I didn’t buy the stock anticipating a quick sale of the company. I think that’s possible. And that possibility along with the other options available to management due to the sterling balance sheet makes the long-term prospects for Foot Locker favorable.
The main risks with this stock pick involve the possibility of worsening economic conditions and declining consumer discretionary spending. I believe those would prove to be near-to-intermediate term events, yet I could always be wrong. So be sure to do your own due diligence before buying this or any stock.
UPDATE 11/6/07: More shares were bought today at $13.73. The average cost of this position is $18.93.
I've looked at FL several times... I really liked the structural competitive landscape for FL. In the U.S. FL's competition is financially weak and in the EU FL dominates. Plus FL is rationalizing stores and focusing on margins, LT positive for a retailer.
Value Insight had a good review. http://retail.seekingalpha.com/article/7785
Posted by: hopton123 | July 27, 2007 at 10:38 AM
"there’s no debt net of cash" ----
hmm, you don't consider the PV of the operating leases as 'debt?' even FL itself considers them debt, since "these commitments are the primary financing vehicle for the Company."
Posted by: 2L | July 27, 2007 at 02:26 PM
hopton123: Thanks for the link.
2L: See this link from Foot Locker's first quarter results, the last reported:
http://www.marketwatch.com/news/story/foot-locker-inc-reports-first/story.aspx?guid=%7B56F0D7D7-710F-4A49-8F95-0E5D429A6DBE%7D
Financial Position
The Company continued to strengthen its financial position while also redeploying its strong cash flow with a goal of enhancing shareholder value. At the end of the first quarter, the Company's cash position, net of debt, was $183 million, an $85 million improvement from the same time last year. The Company's cash and short-term investments totaled $418 million, while its total debt was $235 million. During the first quarter, the Company paid out $19 million in shareholder dividends and repurchased 1.2 million shares of its common stock for $26 million.

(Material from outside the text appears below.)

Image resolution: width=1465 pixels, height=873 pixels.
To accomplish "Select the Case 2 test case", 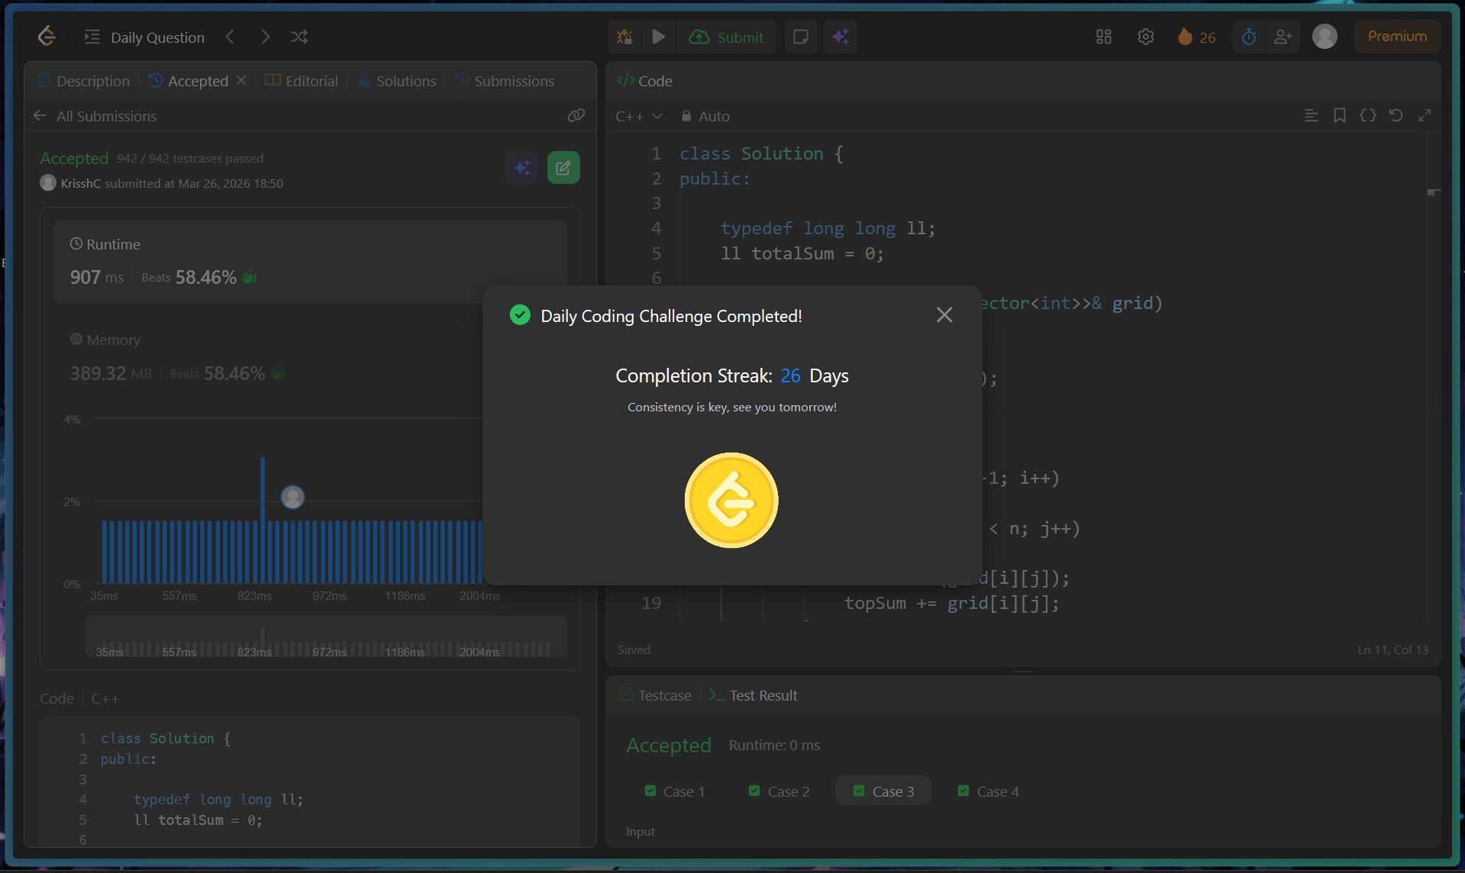I will [779, 791].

Posted by: John | July 27, 2007 at 09:57 PM
According to FL's most recent 10-K, the present value of its operating lease commitments is $2.07bn. Total net debt after taking into consideration of operating leases were $1.673bn and $1.833bn, respectively, as of the end of fiscal 2005 and 2006.
It's important to consider these operating leases (which are often used to finance real estate) when analyzing retailers because they do represent a fixed charge, just like interest expense. For your reference, Value Line reported that Foot Locker's fiscal 2006 annual rentals relating to operating leases is $486MM.

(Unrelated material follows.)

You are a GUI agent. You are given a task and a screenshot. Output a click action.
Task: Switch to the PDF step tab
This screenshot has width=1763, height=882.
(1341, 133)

Posted by: F | July 28, 2007 at 05:32 PM
I dont think FL is cheap...for a slow grower...i think earnings yield of 20% is cheap....I like stuff at 50% off...so under 14$ would be a buy...no surprise that it's full price is 28$..and its high is 29$.
As a side - Debs Shops got bought out by LBO at 10% earnings yield...it too is a slow grower.
Posted by: Pradeep | July 28, 2007 at 10:11 PM
You're just completely missing what "F" and I are talking about FL's effective debt that you should be taking into account when calculating net debt (& TEV). I don't understand how you could have just blown by page 15 of the 10-K:
http://www.sec.gov/Archives/edgar/data/850209/000120677407000876/footlocker_10k.htm
"Debt Capitalization and Equity
For purposes of calculating debt to total capitalization, the Company includes the present value of operating lease commitments. ******These commitments are the primary financing vehicle for the Company.******"
To get out of the operating leases, FL would effectively have to pay the PV of them. This is a real fixed cost that needs to be paid, and it needs to be added to FL's TEV.
Please just read pages 15-17 of the 10-K.
The truest debt figure for FL is the $2.9b listed under "contractual cash obligations" together with the $1.9b under "other commercial obligations" on page 17. After subtracting the $470mm in cash, this leaves net debt at ohhhh, $4.4 BILLION . . .
I'd love to hear what your thoughts are on FL's "strong balance sheet"
Posted by: 2L | August 01, 2007 at 01:27 AM
2L: I don't see the leases as a problem, though I may be wrong in taking that view. Foot Locker generates cash, has increased its dividend, and bought back shares. And the management is shareholder friendly.